The tectonometamorphic and magmatic evolution of the Uppermost Unit in central Crete (Melambes area): constraints on a Late Cretaceous magmatic arc in the Internal Hellenides (Greece)

Abstract

Crete consists of a nappe pile that formed during Alpine subduction and collision. The lower nappes belong to the External Hellenides, whereas the uppermost nappe is ascribed to the Pelagonian Zone of the Internal Hellenides. The Uppermost Unit consists of several subunits including the Asterousia Crystalline Complex (ACC), which comprises metasedimentary rocks, (meta)granitoids and serpentinite, the protolith age and the tectonometamorphic evolution of which are largely unknown. In the present study, we present new structural, microfabric and geochronological data from the Uppermost Unit in the Melambes area (central Crete). 206Pb/238U zircon ages (LA-ICP-MS and ID-TIMS) indicate granitic and dioritic intrusions between 71.9±0.6 and 76.9±0.3Ma. Identical ages have previously been obtained from comparable intrusions in eastern Crete and on Anafi. The composition and geochemical signature suggest an extended magmatic arc along the southern active margin of the Pelagonian-Lycian Block. Post-intrusive shearing transformed granite into orthogneiss, whereas diorite remained free from foliation, because of the lower amount of mechanically weak phases. Deformation microfabrics suggest top-to-the SE shearing under amphibolite facies conditions of the ACC and at greenschist facies conditions of rocks at the base of the ACC referred to as Akoumianos Greenschist.
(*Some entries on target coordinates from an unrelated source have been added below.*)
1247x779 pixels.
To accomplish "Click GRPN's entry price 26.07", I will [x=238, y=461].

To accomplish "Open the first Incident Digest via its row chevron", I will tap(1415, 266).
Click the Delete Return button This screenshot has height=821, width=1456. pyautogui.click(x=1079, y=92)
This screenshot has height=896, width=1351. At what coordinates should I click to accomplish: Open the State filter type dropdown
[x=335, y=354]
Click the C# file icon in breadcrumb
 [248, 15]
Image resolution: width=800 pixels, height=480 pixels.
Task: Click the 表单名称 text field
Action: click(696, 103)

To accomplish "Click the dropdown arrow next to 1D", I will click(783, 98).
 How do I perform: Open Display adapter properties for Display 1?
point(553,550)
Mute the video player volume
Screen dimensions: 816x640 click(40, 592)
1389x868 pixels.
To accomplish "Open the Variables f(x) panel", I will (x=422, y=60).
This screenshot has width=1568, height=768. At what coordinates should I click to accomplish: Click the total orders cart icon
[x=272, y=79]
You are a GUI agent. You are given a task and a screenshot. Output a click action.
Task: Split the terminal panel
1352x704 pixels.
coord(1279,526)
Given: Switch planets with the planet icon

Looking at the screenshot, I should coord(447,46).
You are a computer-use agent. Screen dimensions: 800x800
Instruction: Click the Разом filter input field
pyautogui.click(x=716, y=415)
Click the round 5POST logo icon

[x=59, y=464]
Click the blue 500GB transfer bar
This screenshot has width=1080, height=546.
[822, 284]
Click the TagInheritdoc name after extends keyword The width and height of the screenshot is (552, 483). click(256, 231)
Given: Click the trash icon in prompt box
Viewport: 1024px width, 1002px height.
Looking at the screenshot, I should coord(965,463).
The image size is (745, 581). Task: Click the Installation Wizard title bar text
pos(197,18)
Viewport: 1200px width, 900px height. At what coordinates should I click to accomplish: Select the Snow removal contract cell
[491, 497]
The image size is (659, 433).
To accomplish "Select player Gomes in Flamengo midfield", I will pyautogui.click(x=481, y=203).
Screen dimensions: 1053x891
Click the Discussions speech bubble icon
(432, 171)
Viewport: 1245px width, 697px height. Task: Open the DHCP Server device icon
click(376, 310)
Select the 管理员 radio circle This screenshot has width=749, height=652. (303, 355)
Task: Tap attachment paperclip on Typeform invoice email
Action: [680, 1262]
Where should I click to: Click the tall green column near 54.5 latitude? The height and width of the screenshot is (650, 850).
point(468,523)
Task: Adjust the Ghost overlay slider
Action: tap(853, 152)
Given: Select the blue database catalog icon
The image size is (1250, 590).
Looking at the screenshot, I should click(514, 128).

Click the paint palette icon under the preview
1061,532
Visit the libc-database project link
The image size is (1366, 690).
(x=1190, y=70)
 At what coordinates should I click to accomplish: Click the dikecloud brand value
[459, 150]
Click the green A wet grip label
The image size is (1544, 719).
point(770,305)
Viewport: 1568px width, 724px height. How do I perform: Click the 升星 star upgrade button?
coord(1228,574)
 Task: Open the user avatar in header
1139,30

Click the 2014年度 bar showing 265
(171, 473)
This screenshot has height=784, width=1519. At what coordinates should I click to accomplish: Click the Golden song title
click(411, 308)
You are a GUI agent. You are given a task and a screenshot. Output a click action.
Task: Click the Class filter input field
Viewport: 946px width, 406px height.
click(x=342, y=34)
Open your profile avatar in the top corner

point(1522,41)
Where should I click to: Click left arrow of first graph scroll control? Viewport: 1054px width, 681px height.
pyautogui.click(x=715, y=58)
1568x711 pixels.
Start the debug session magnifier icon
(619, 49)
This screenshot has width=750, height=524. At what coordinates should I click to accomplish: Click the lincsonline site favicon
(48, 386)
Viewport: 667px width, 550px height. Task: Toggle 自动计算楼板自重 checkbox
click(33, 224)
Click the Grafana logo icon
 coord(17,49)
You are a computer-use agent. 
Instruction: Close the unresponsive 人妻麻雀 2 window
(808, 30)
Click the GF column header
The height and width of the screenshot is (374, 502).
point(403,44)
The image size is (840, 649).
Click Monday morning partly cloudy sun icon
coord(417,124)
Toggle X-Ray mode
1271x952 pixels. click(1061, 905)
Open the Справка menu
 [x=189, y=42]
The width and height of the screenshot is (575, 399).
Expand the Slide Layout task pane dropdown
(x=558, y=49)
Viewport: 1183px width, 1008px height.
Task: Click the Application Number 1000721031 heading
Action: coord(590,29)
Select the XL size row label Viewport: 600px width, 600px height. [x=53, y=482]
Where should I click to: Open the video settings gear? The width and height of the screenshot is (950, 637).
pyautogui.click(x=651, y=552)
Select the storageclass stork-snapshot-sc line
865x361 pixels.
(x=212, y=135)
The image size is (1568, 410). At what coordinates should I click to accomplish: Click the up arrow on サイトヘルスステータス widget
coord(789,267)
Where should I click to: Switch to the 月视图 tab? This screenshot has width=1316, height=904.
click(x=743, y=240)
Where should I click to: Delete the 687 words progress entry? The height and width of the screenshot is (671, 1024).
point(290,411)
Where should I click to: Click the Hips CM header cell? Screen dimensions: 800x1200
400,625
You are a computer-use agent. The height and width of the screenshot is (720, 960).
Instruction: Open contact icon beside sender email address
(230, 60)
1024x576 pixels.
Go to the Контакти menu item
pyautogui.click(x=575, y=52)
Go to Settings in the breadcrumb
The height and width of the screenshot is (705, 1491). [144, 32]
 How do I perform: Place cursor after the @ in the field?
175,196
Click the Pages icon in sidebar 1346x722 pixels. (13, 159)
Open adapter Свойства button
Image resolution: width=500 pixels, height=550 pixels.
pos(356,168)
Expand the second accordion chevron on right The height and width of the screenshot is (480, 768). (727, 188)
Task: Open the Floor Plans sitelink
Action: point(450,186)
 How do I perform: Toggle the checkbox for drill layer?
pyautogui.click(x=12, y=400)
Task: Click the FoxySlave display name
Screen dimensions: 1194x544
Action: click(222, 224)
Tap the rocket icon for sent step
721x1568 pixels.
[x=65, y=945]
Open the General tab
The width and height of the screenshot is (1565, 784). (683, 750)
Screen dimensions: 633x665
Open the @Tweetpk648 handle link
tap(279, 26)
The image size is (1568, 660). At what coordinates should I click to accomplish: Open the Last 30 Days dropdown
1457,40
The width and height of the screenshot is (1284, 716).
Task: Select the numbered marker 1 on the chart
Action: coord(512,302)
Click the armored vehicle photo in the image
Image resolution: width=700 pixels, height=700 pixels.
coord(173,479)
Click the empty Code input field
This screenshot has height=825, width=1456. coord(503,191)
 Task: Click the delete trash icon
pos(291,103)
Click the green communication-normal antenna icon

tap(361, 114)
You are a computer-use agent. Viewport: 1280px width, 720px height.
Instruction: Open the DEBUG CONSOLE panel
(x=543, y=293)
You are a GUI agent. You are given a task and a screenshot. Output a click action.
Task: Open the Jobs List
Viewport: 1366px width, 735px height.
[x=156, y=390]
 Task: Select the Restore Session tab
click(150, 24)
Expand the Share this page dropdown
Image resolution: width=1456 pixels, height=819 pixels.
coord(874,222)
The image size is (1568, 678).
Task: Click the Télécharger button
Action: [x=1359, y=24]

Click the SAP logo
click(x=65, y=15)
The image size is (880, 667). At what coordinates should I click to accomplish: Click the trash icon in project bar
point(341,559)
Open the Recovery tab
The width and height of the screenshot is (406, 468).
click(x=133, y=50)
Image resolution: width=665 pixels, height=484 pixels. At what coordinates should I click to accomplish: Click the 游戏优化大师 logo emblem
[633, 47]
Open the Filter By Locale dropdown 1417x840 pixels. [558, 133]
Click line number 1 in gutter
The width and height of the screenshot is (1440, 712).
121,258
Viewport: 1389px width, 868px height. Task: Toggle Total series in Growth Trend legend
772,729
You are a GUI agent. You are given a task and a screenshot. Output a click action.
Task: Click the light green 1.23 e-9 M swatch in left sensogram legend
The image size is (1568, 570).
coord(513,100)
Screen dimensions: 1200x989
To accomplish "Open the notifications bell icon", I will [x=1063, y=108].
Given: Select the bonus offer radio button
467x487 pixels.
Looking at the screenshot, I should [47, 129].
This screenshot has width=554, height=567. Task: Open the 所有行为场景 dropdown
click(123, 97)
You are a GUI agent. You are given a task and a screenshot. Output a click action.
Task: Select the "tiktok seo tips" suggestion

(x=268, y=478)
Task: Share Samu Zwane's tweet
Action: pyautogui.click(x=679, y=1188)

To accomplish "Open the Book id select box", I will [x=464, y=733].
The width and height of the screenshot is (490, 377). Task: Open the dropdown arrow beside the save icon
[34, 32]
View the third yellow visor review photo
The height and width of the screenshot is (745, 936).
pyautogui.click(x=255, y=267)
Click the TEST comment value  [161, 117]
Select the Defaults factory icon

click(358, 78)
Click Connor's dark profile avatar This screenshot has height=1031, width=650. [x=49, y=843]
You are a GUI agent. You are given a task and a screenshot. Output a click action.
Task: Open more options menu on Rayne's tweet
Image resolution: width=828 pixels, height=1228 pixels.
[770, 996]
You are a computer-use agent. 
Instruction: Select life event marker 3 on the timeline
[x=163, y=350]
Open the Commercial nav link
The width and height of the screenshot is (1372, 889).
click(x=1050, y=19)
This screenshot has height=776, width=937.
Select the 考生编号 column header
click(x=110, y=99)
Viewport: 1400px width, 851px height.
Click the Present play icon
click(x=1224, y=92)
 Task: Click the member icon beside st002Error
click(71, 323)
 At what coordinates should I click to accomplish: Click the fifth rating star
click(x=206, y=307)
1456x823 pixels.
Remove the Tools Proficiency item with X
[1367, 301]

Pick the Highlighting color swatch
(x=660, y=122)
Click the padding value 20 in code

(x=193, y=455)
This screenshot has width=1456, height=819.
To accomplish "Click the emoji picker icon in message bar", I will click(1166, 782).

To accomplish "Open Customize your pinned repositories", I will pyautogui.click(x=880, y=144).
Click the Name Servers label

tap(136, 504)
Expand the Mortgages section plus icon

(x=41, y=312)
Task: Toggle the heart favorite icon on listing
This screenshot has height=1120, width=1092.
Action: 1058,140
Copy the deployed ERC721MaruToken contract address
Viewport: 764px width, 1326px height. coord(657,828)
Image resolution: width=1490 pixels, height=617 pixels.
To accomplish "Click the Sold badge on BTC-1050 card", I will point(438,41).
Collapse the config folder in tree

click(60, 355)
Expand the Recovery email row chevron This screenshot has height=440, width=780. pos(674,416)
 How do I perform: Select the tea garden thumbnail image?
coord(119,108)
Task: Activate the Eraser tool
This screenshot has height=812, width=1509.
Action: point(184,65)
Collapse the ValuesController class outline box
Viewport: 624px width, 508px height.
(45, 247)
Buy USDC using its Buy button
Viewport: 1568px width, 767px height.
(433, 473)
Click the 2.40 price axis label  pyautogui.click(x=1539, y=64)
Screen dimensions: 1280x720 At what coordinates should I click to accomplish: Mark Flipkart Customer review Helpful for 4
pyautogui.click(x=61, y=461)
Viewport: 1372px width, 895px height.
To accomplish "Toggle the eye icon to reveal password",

The Akoumianos Greenschist is considered as the northern part of the Pindos realm that was subducted underneath the Pelagonian-Lycian active margin. Based on our new and on published data, the following orogenic stages are suggested to have contributed to the evolution of the Hellenides during the Late Cretaceous to Eocene: (1) pre-middle Campanian collision and subduction of the Pindos lithosphere underneath the southern margin of the Pelagonian-Lycian terrane led to obduction and offscraping of serpentinized ocean floor and stacking of the ACC during amphibolite facies top-to-the SE thrusting, (2) formation of a Campanian magmatic arc along the Pelagonian-Lycian active margin; (3) Maastrichtian collision and stacking of the magmatic arc during top-to-the SE mylonitic shearing; (4) Palaeocene top-to-the SE greenschist-facies shearing of the ACC on top of the Akoumianos Greenschist; (5) Late Eocene thrusting of the Uppermost Unit on top of the Arvi and Pindos units. Thus, top-to the SE was the dominant shear sense in the southern Aegean from at least the mid-Late Cretaceous until the Eocene.